Thursday, January 17, 2019

Cancer - Check!

Just a couple months ago, I thought I had a mediocre life. I was getting bored. I wanted everyday to be an adventure. I was sick of the day-in and day-out of wiping noses, ABC's, grocery shopping, and eating the same damn things for dinner. What I really wanted was a change in scenery. Maybe moving to a different state would solve all of these problems? Nah, I doubt it.

I guess you could say I get bored easily. My life wasn't really that uneventful, I'm just that oddball who actually likes change. I like the excitement of doing new things and creating new experiences with people! For several years, my life naturally brought new things to be excited about. I married my husband in 2013, just a year after graduating college. It was a beautiful, outdoor ceremony in July with all of our friends and family surrounding us under tall pine trees. Just a day after our honeymoon, we bought a little ranch-style house in a quiet neighborhood just next door to the town where I grew up. That year, we also adopted Cooper, our loud, always hungry, licking and sniffing Beagle! About a year after that, we found out we were having our first baby. I know every woman has her own thing to say about pregnancy, but I absolutely loved it! Those 9 months were so magical for me, and in 2015, our little girl was born (talk about life-changer!) Just before L's first birthday, we found out I was pregnant yet again! This time, it was a baby boy, and in 2016, T joined our family to add even more excitement!

Since then, it's been doing all we can to pay our bills, get rid of debt, and maintain our house, while creating the best possible childhoods for our kids. My husband and I have had quite the adventure so far, and rattling off these HUGE life events right now makes my life sound more exciting than I ever even realized! All I ever paid attention to was the lack of huge life events for the past 2 years...(wow, Sarah...calm down). I mean, how many life changing events does a single person even need to have in their lifetime? We were hoping to add a third child to our list, but I guess cancer is another life-changer!

I'm really not trying to be depressing when I say that, either... I am literally laughing as I am typing this right now. I wanted an exciting life thats ever-changing, and I am getting it that's for sure! Anyone want to direct my real-life movie?? Can Julia Roberts please play my character? I love her.

You're right, that's a whole other topic for a separate blog...

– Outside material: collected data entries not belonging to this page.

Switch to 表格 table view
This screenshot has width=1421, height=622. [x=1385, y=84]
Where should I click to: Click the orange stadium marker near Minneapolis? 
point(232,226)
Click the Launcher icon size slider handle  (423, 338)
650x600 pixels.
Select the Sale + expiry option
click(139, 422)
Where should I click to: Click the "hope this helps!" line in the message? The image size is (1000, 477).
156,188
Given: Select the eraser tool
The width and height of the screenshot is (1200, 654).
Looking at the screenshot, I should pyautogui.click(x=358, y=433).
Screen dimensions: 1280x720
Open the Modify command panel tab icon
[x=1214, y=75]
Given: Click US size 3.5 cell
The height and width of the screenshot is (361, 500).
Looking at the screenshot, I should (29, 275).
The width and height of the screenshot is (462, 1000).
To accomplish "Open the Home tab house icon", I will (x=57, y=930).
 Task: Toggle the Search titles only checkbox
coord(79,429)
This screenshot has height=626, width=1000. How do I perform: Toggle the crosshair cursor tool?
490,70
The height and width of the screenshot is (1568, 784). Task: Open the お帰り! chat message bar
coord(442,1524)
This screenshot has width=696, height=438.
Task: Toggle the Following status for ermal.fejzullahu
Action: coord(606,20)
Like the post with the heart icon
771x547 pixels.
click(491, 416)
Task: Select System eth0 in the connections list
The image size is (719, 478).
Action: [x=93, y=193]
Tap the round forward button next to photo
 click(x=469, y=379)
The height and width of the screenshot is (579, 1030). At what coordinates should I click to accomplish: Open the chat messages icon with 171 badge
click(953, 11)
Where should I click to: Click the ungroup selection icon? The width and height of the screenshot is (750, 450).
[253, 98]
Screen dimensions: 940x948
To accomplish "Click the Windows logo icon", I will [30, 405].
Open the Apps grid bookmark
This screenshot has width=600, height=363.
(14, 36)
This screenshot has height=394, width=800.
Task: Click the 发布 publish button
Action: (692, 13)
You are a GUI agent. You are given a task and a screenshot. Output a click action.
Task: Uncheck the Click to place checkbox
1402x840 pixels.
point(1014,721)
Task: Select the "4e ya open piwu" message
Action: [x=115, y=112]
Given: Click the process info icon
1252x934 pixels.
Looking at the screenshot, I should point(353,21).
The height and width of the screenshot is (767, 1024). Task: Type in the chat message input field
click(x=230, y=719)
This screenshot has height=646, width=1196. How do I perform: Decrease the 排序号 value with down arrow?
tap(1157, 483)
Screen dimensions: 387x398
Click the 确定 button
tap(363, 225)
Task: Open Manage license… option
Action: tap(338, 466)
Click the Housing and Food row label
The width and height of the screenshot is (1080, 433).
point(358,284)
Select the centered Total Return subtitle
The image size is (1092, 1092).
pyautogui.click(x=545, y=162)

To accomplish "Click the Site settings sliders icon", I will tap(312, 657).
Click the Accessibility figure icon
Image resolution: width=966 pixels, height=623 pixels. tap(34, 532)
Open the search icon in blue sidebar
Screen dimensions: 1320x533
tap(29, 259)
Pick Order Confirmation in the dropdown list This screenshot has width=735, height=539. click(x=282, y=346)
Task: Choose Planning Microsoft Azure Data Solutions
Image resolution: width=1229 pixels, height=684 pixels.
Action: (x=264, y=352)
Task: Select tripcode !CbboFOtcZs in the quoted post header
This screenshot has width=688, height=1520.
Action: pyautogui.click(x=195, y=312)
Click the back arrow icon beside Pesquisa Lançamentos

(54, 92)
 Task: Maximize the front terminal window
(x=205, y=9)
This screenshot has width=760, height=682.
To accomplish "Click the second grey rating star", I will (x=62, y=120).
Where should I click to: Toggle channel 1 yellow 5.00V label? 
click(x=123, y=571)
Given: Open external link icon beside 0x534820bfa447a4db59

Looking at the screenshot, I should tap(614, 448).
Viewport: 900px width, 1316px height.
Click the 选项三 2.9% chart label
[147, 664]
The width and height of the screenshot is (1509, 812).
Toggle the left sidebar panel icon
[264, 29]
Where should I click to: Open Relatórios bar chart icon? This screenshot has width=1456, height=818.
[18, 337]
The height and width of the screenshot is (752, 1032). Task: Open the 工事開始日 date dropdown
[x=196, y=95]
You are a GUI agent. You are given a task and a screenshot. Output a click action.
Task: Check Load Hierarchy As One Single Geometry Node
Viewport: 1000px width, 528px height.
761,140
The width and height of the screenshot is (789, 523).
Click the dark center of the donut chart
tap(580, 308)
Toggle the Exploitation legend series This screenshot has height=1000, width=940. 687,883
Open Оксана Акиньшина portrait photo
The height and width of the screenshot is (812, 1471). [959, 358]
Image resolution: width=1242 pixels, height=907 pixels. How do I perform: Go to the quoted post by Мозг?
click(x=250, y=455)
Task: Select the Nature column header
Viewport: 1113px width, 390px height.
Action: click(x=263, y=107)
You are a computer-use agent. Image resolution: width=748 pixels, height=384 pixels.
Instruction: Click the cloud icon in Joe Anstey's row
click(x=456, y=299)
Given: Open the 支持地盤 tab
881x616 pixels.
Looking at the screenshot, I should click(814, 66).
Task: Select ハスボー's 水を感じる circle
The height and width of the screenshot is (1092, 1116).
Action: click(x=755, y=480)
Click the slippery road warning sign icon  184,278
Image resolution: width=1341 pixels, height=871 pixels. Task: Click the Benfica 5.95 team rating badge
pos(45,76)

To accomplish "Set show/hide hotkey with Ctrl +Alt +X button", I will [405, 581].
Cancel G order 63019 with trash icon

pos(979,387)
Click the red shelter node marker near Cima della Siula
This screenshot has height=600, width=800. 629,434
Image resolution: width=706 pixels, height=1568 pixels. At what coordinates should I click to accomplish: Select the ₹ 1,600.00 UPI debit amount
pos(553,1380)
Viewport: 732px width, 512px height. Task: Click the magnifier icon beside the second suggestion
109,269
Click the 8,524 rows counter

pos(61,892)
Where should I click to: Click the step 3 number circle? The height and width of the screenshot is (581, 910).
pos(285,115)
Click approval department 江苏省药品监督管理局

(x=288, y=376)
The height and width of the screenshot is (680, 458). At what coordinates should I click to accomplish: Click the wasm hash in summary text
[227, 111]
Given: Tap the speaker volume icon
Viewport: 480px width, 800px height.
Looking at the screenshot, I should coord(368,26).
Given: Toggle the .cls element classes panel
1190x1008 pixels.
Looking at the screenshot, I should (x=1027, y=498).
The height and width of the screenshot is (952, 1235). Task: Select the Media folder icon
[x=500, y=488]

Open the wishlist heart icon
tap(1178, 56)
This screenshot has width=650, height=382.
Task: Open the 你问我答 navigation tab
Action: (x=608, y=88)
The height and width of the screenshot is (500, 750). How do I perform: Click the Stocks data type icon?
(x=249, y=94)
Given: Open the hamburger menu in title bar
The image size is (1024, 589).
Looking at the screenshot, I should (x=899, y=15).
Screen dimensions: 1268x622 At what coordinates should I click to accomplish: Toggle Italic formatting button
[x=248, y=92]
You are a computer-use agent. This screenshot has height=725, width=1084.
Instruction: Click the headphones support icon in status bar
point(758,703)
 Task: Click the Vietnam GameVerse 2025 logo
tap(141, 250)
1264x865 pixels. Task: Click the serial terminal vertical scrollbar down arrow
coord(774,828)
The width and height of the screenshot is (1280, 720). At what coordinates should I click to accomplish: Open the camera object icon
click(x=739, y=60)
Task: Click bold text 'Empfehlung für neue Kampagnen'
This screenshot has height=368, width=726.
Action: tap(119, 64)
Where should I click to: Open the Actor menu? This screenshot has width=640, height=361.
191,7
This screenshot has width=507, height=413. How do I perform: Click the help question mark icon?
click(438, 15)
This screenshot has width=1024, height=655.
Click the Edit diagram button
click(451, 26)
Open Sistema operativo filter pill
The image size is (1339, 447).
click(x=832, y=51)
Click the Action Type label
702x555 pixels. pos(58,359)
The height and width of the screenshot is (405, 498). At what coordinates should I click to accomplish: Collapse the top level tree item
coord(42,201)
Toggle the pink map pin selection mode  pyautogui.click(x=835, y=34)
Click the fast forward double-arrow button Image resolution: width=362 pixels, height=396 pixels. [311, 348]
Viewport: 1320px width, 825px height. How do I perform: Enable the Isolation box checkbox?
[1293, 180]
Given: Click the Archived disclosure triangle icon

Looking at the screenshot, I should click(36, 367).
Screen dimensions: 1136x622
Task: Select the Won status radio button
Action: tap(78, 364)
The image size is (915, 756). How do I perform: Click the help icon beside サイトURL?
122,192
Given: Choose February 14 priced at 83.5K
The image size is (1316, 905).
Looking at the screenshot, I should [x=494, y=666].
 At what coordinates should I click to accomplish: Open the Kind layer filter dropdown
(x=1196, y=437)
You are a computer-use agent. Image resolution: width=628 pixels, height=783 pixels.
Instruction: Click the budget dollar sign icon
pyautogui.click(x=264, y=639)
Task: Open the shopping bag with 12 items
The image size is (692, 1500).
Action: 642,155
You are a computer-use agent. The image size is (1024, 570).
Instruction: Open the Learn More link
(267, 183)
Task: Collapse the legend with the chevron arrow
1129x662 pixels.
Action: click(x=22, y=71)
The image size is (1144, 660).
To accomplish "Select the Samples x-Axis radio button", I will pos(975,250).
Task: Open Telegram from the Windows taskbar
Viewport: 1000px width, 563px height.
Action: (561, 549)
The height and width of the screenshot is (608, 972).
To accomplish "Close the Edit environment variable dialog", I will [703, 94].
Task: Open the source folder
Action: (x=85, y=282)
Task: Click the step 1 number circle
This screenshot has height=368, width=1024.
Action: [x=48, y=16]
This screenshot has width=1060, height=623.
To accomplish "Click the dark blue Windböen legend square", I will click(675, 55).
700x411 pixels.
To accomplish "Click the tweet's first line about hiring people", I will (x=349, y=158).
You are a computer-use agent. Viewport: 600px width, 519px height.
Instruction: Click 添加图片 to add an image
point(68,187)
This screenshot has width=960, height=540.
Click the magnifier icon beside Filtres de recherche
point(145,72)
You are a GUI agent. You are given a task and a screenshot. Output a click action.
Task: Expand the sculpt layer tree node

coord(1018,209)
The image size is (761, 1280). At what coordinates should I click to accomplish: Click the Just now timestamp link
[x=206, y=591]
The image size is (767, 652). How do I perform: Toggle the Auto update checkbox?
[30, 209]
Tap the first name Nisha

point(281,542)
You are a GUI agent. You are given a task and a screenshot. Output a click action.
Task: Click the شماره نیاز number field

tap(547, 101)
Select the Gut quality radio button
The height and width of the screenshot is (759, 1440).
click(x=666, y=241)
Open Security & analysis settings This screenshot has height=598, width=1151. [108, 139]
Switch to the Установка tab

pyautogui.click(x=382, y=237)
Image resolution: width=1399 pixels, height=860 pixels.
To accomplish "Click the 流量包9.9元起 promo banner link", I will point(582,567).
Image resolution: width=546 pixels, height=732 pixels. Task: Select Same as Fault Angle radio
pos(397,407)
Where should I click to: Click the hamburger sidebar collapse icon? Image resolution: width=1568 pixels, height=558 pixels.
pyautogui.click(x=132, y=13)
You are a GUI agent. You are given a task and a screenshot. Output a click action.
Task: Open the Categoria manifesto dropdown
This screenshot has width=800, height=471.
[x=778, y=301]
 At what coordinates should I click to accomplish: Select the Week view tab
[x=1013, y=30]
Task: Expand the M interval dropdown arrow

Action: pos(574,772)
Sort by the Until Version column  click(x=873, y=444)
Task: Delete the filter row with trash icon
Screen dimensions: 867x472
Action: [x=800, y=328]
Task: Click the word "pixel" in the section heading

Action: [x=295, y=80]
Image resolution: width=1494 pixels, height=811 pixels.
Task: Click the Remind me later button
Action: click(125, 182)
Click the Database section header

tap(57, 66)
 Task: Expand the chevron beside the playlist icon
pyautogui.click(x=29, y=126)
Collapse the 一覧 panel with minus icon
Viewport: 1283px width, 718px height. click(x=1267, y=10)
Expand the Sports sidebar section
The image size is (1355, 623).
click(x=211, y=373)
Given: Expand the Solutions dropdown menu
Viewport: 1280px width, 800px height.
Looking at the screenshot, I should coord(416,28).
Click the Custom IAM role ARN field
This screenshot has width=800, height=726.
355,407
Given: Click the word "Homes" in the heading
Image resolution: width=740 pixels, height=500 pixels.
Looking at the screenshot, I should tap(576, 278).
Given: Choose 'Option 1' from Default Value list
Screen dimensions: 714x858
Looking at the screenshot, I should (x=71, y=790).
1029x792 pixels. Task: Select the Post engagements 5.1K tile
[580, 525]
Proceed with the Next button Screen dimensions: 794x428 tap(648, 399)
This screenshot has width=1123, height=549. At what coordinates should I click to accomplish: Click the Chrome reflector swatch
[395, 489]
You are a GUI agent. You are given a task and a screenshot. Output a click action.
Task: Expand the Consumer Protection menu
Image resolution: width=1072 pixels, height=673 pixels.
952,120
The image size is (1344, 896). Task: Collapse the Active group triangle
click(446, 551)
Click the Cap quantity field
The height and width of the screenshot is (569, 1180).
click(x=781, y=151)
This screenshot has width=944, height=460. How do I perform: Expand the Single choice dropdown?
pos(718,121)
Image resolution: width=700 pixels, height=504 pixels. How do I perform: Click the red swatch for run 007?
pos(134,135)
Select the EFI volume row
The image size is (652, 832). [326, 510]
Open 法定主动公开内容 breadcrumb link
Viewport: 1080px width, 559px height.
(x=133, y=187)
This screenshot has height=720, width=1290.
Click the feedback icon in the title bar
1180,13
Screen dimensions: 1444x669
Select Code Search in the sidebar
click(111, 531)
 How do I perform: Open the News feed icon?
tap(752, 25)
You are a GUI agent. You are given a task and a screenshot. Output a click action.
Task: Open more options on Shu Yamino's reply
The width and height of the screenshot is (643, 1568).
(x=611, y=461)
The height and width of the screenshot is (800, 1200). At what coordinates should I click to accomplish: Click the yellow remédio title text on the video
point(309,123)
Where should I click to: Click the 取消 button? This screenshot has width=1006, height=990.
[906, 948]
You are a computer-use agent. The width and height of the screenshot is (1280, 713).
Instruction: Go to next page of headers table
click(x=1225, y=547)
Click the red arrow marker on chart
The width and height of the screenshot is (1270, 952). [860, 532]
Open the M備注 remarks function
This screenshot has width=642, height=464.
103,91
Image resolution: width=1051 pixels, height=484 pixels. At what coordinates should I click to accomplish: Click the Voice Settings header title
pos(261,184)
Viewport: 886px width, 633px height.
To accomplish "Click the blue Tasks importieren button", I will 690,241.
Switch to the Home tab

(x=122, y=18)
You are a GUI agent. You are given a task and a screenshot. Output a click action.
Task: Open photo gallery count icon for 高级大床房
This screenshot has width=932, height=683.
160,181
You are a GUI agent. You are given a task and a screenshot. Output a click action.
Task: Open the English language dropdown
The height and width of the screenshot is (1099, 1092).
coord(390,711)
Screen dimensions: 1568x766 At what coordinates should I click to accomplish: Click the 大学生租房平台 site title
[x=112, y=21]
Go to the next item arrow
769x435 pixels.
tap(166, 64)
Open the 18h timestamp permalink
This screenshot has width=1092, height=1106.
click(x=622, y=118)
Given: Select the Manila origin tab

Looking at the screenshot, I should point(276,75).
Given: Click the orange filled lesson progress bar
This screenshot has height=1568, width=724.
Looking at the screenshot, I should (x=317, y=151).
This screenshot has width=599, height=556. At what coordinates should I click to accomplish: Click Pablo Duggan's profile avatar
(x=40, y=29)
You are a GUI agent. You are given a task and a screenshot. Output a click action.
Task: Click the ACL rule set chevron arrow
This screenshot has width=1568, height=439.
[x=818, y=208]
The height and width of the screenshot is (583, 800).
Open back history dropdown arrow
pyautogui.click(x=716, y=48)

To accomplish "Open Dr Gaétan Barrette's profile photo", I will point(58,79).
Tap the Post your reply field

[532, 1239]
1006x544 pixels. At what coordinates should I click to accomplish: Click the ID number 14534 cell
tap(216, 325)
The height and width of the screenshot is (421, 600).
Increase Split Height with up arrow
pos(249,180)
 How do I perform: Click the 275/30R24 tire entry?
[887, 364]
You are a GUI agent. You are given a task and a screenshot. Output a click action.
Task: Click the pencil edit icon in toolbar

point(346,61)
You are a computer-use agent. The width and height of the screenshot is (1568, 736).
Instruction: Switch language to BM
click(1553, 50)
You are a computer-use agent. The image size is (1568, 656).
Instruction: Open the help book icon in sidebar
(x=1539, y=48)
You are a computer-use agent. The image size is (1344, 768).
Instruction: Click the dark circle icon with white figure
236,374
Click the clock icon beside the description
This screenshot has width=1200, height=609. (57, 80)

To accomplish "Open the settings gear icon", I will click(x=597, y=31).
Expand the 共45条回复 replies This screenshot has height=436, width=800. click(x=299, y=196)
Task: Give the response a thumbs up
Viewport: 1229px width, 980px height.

I guess what I am saying is 'be careful what you wish for'. We scroll through social media everyday seeing everyone's best life. Then, when other people share that their life is in shambles, we roll our eyes that they're complaining. We see these perfect snapshots of single moments in people's lives, but this is not their life all the time! No one wants to see a picture of you at work...(unless you're Mike Rowe or Ellen or something)...and no one wants a snapchat video of them nuking chicken nuggets for the third night in a row...(actually, I'm pretty sure someone's probably done that before, but that's besides the point!)We see the best sides of people's lives on social media because that's what we want to see! Yet, if all we do is compare our own lives to these unrealistic glimpses into other lives, sure we're going to be left wanting more for ourselves. In reality, though, the grass is not always greener.

I used to want an exciting life, something worth writing a blog about, and I sure as hell got it, but it comes with a price. Lately, I've been missing my boring life with nothing written on my calendar. Now, my days are filled with doctor's appointments and everything else is tentative depending on whether or not I can get up off the couch. Now, I wish I could go back to eating the same damn things for dinner instead of everything tasting weird or hurting my mouth when I chew. Luckily, I have been able to manage a pretty normal life for the second 10 days after treatment. It's on these days that I can go out with the kids on my own, run errands, take L to school, and save the relaxing until their nap-time. After each chemo, I countdown the days until I can do these things. I am actually looking forward to grocery shop! Sometimes, I'll even park further away so I can walk more, simply because I have the energy to!

Life before my diagnosis was almost like a checklist. I experienced all of these amazing things, but always rushed through them, eager to check off the next life event. Cancer has been my one life-altering event that you would think would be the one I'd want to rush through to get it over with, but instead it's convinced me to slow down. I can't look too far ahead or else I end up just scaring myself. Instead, I've learned to take everything one day at a time and truly embrace those boring days when I feel like myself again. It's days like these that keep me grounded and remind me of the life I used to live. They encourage me that I will once again have my life back and under control after all is said and done. This is a long process I am going through, but it is all temporary. In the meantime, I will keep living each day as it comes, just hoping for a day to simply run errands.